A directly opposite policy appears to prevail at the North. Not only is every movement of the Federal troops Heralded abroad with lightning speed for the “sensation press,” but it would seem as if the news-gatherers have access to the records of the Departments, so as to enable them to proclaim in advance every plan and purpose of the Government, whether great or small.—National Intelligencer, June 18.

—Noah L. Farnham, late Lieutenant-Colonel of the Regiment of Fire Zouaves of New York, was appointed Colonel of that Regiment, in place of the late Colonel Ellsworth.—N. Y. World, June 5.

—Judge Taney’s written opinion in the habeas corpus case of Merriman, was published in the Washington National Intelligencer of this date. It is simply a protest against the suspension of the writ by the President of the United States. The Judge argues that Congress alone has the legal authority to suspend this privilege, and that the President cannot “in any emergency, or in any state of things,” authorize its suspension.
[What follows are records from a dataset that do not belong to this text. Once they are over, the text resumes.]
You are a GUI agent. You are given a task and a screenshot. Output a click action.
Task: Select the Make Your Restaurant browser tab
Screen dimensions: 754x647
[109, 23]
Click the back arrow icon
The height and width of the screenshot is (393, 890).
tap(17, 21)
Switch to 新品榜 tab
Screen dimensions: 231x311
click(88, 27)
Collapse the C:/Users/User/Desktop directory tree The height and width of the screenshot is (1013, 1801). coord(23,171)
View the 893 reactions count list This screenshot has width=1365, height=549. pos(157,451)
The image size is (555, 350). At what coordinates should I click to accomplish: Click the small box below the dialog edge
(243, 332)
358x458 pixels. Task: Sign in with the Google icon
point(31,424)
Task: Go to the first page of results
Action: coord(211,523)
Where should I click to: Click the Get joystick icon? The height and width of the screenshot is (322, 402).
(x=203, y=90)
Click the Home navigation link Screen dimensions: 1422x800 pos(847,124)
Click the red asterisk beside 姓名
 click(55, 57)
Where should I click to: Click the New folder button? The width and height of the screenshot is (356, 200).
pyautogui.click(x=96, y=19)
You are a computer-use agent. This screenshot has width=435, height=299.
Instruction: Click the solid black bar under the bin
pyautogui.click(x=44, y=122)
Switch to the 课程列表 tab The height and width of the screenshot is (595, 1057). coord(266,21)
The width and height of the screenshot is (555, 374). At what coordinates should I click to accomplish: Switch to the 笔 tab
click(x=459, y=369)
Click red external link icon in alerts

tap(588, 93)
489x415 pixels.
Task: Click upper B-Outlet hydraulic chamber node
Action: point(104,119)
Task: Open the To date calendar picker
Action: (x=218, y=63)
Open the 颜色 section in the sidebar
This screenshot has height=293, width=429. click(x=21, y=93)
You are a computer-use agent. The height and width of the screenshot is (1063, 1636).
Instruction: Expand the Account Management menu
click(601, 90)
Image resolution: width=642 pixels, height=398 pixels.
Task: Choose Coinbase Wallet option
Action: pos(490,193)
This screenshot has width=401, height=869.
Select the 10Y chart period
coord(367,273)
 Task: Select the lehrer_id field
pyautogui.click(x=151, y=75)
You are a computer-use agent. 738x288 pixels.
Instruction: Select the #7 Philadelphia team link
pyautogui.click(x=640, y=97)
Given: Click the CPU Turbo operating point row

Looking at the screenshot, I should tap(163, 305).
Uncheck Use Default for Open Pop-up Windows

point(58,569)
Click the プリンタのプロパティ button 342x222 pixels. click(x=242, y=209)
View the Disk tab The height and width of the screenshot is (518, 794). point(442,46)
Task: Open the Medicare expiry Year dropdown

—Ten Regiments of foot, with Doubleday’s, Dodge’s, and Seymour’s batteries of flying artillery and five hundred dragoons, were in camp around Chambersburg, Pa.—Thirty-two men arrived at Williamsport, Md., from Berkley Co., Va., whence they had fled to avoid impressment into the rebel army.—A new Collector was appointed for Louisville, Kentucky, with orders to prohibit the shipment South of provisions, via that port.—N. Y. Herald, June 5.

—A proclamation dated Fort Smith, Arkansas, and signed “W. F. Rector, Asst. Adjutant-General,” says, “the authority of the United States has ceased upon this frontier.”—(Doc. 232.)

—The Natchez (Miss.) Courier of this day has the following: “A wise and salutary law was passed by the Confederate Congress, before its adjournment, prohibiting, during the existence of the blockade of any of the Southern ports by the United States Government, the exportation of any raw cotton or cotton yarn except through the seaports of the Confederate States. The penalty for a violation of the law is the forfeiture of the cotton or yarn so at empted to be exported, as also fine or imprisonment for the person violating it. Every steamboat or railroad car, used with the consent of the person owning or in charge of it for the purpose of violating the act, is also forfeited. This law completely blocks the Lincoln scheme. The Administration’s idea was, that if Southern ports were blockaded, the cotton would go by inland routes to Northern seaports for exportation. Great Britain and France will now have to go without cotton, or else raise the Lincoln blockade.”—(See Doc. p. 292.)

—Major-General Price (rebel) of Missouri, issued a proclamation “to prevent all misunderstanding of his opinions and intentions,” and expressed the desire “that the people of Missouri should exercise the right to choose their own position” in the contest.—(Doc. 233.)